**Written exercise**: Recast the listing below as a JSON list of strings, with each line as its own string and blank lines left out.

-- Start of Given data --

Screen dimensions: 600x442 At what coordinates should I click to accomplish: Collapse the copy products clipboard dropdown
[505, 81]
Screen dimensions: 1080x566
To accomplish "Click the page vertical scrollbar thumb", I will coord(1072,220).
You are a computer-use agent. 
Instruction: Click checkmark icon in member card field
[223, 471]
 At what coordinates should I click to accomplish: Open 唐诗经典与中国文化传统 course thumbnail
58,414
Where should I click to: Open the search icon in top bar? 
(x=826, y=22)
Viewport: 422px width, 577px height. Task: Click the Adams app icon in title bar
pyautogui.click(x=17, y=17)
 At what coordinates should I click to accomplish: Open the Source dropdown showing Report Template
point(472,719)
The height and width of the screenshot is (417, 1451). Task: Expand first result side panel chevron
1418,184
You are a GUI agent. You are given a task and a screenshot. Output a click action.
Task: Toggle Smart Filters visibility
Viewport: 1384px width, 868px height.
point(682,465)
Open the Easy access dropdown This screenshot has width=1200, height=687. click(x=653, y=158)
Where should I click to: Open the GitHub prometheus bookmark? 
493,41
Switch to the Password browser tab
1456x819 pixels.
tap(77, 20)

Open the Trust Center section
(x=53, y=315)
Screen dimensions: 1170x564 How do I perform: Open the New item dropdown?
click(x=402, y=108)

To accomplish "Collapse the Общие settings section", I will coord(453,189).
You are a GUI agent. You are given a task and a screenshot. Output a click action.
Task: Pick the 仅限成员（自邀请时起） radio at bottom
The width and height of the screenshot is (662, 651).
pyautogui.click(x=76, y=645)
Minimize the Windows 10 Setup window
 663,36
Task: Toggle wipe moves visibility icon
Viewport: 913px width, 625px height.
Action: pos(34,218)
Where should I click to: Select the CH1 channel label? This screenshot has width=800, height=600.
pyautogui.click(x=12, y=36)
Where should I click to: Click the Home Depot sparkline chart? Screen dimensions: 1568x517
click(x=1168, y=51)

-- End of Given data --

**Written solution**:
[
  "Screen dimensions: 600x442 At what coordinates should I click to accomplish: Collapse the copy products clipboard dropdown",
  "[505, 81]",
  "Screen dimensions: 1080x566",
  "To accomplish \"Click the page vertical scrollbar thumb\", I will coord(1072,220).",
  "You are a computer-use agent. ",
  "Instruction: Click checkmark icon in member card field",
  "[223, 471]",
  " At what coordinates should I click to accomplish: Open 唐诗经典与中国文化传统 course thumbnail",
  "58,414",
  "Where should I click to: Open the search icon in top bar? ",
  "(x=826, y=22)",
  "Viewport: 422px width, 577px height. Task: Click the Adams app icon in title bar",
  "pyautogui.click(x=17, y=17)",
  " At what coordinates should I click to accomplish: Open the Source dropdown showing Report Template",
  "point(472,719)",
  "The height and width of the screenshot is (417, 1451). Task: Expand first result side panel chevron",
  "1418,184",
  "You are a GUI agent. You are given a task and a screenshot. Output a click action.",
  "Task: Toggle Smart Filters visibility",
  "Viewport: 1384px width, 868px height.",
  "point(682,465)",
  "Open the Easy access dropdown This screenshot has width=1200, height=687. click(x=653, y=158)",
  "Where should I click to: Open the GitHub prometheus bookmark? ",
  "493,41",
  "Switch to the Password browser tab",
  "1456x819 pixels.",
  "tap(77, 20)",
  "Open the Trust Center section",
  "(x=53, y=315)",
  "Screen dimensions: 1170x564 How do I perform: Open the New item dropdown?",
  "click(x=402, y=108)",
  "To accomplish \"Collapse the Общие settings section\", I will coord(453,189).",
  "You are a GUI agent. You are given a task and a screenshot. Output a click action.",
  "Task: Pick the 仅限成员（自邀请时起） radio at bottom",
  "The width and height of the screenshot is (662, 651).",
  "pyautogui.click(x=76, y=645)",
  "Minimize the Windows 10 Setup window",
  " 663,36",
  "Task: Toggle wipe moves visibility icon",
  "Viewport: 913px width, 625px height.",
  "Action: pos(34,218)",
  "Where should I click to: Select the CH1 channel label? This screenshot has width=800, height=600.",
  "pyautogui.click(x=12, y=36)",
  "Where should I click to: Click the Home Depot sparkline chart? Screen dimensions: 1568x517",
  "click(x=1168, y=51)"
]